◆ EXERCISE DATA
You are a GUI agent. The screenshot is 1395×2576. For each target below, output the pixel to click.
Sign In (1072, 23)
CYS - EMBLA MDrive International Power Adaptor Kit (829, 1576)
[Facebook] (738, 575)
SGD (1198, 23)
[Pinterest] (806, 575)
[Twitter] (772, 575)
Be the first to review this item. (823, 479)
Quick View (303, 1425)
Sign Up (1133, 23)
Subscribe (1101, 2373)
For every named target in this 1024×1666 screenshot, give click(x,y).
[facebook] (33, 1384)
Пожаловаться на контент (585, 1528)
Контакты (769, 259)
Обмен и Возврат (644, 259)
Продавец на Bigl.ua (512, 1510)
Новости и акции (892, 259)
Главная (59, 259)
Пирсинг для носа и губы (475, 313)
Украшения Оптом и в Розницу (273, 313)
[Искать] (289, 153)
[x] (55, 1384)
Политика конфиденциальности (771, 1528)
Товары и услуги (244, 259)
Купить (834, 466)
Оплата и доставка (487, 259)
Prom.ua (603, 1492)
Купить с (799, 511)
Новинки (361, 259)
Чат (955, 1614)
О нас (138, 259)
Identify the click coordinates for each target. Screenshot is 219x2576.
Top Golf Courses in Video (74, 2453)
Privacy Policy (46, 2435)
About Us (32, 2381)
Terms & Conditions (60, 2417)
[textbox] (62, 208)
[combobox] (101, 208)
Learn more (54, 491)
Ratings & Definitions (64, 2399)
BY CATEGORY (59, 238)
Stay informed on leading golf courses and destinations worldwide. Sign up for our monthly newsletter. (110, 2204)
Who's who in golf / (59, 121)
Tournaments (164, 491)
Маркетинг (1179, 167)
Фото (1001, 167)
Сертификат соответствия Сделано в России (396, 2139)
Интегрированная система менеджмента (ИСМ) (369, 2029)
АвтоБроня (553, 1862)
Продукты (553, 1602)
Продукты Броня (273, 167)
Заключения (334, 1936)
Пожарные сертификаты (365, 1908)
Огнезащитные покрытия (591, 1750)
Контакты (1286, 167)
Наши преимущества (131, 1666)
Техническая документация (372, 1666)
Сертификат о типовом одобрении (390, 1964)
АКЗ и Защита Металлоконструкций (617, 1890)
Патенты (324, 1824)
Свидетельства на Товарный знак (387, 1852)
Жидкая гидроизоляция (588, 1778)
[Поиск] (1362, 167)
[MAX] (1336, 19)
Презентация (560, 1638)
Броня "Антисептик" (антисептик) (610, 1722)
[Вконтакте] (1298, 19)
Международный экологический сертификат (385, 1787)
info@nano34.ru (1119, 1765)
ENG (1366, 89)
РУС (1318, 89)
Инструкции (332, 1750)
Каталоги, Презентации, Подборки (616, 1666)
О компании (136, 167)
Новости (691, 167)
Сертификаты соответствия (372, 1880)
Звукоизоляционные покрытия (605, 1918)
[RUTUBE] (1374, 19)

◆ WHAT YOU WILL DO
Start at the line containing "About Us (32, 2381)". Repeat it and each line after it, word for word, to the end of the records.

◆ RESPONSE BELOW
About Us (32, 2381)
Terms & Conditions (60, 2417)
[textbox] (62, 208)
[combobox] (101, 208)
Learn more (54, 491)
Ratings & Definitions (64, 2399)
BY CATEGORY (59, 238)
Stay informed on leading golf courses and destinations worldwide. Sign up for our monthly newsletter. (110, 2204)
Who's who in golf / (59, 121)
Tournaments (164, 491)
Маркетинг (1179, 167)
Фото (1001, 167)
Сертификат соответствия Сделано в России (396, 2139)
Интегрированная система менеджмента (ИСМ) (369, 2029)
АвтоБроня (553, 1862)
Продукты (553, 1602)
Продукты Броня (273, 167)
Заключения (334, 1936)
Пожарные сертификаты (365, 1908)
Огнезащитные покрытия (591, 1750)
Контакты (1286, 167)
Наши преимущества (131, 1666)
Техническая документация (372, 1666)
Сертификат о типовом одобрении (390, 1964)
АКЗ и Защита Металлоконструкций (617, 1890)
Патенты (324, 1824)
Свидетельства на Товарный знак (387, 1852)
Жидкая гидроизоляция (588, 1778)
[Поиск] (1362, 167)
[MAX] (1336, 19)
Презентация (560, 1638)
Броня "Антисептик" (антисептик) (610, 1722)
[Вконтакте] (1298, 19)
Международный экологический сертификат (385, 1787)
info@nano34.ru (1119, 1765)
ENG (1366, 89)
РУС (1318, 89)
Инструкции (332, 1750)
Каталоги, Презентации, Подборки (616, 1666)
О компании (136, 167)
Новости (691, 167)
Сертификаты соответствия (372, 1880)
Звукоизоляционные покрытия (605, 1918)
[RUTUBE] (1374, 19)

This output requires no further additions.